● **YOUR TASK**
Look for the line that has "You are a computer-use" in the material below; please repeat it and every line after it, exactly, up to and including the line that has "Instruction: Click the WhatRuns product icon", and nothing else.

● **RECORDS TO PROCESS**
━━━━━━━━━━

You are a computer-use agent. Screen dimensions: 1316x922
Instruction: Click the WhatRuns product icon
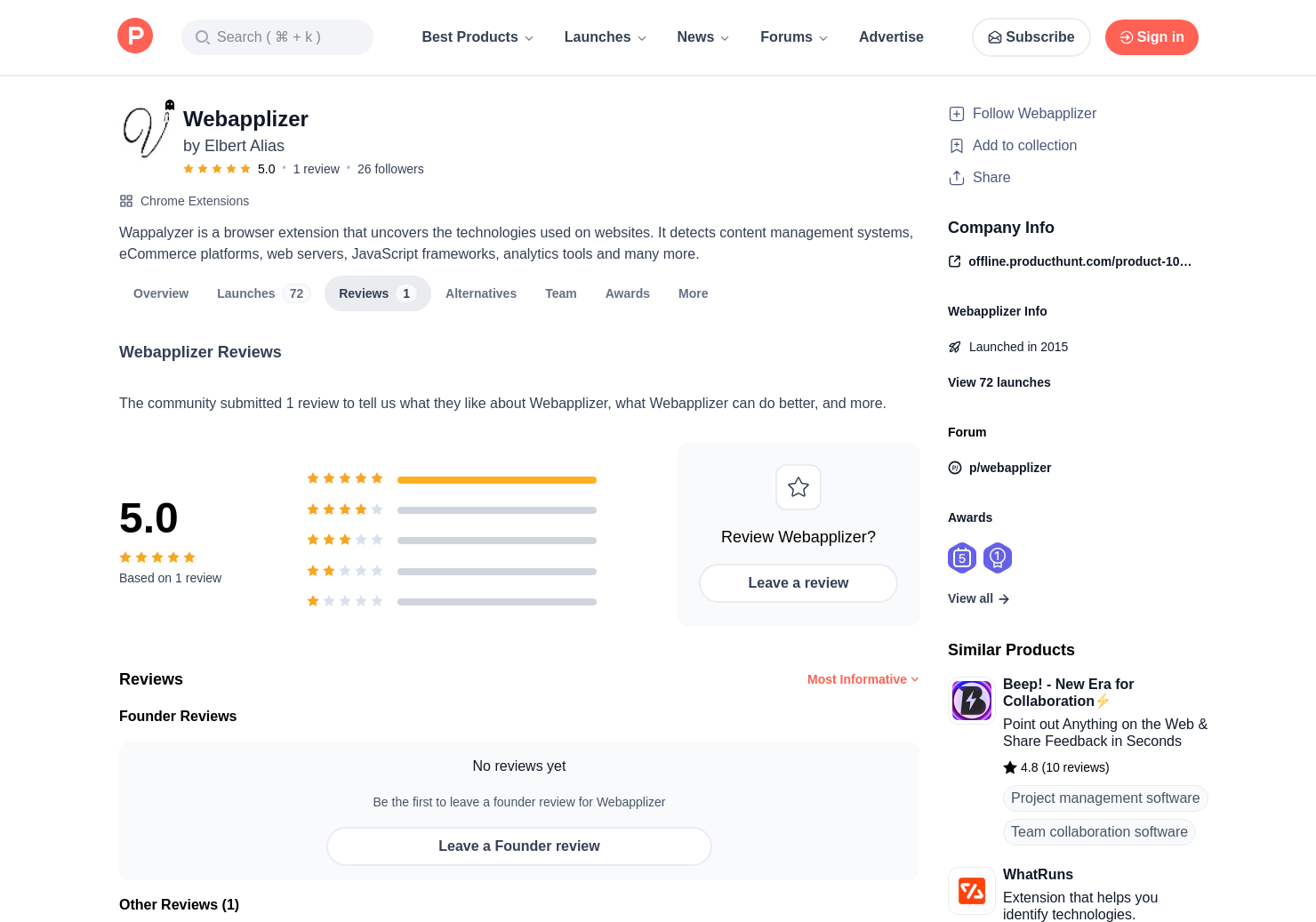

━━━━━━━━━━

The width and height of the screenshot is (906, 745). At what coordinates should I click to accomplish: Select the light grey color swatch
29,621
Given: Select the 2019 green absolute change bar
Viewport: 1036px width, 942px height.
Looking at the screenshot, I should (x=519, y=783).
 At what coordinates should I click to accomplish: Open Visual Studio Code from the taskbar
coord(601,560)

━━━━━━━━━━

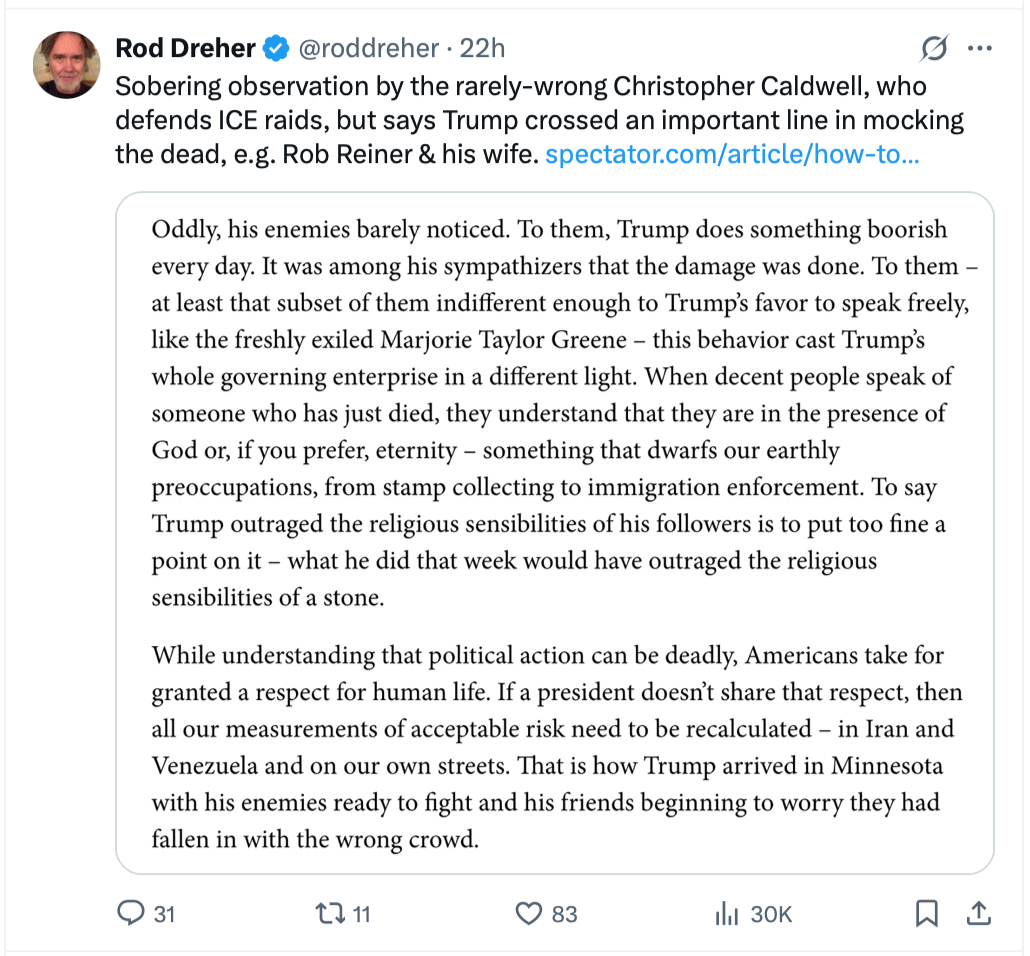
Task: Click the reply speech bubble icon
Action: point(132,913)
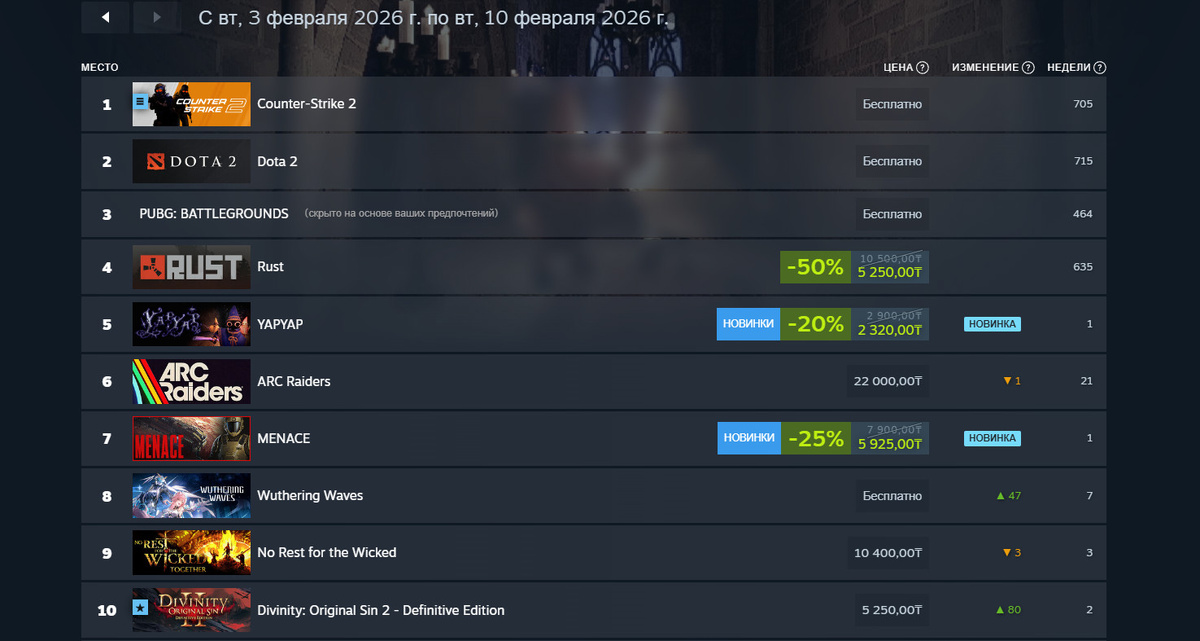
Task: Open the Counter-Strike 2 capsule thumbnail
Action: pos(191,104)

━━━━━━━━━━

● **WRITTEN SOLUTION**
You are a computer-use agent. Screen dimensions: 1316x922
Instruction: Click the WhatRuns product icon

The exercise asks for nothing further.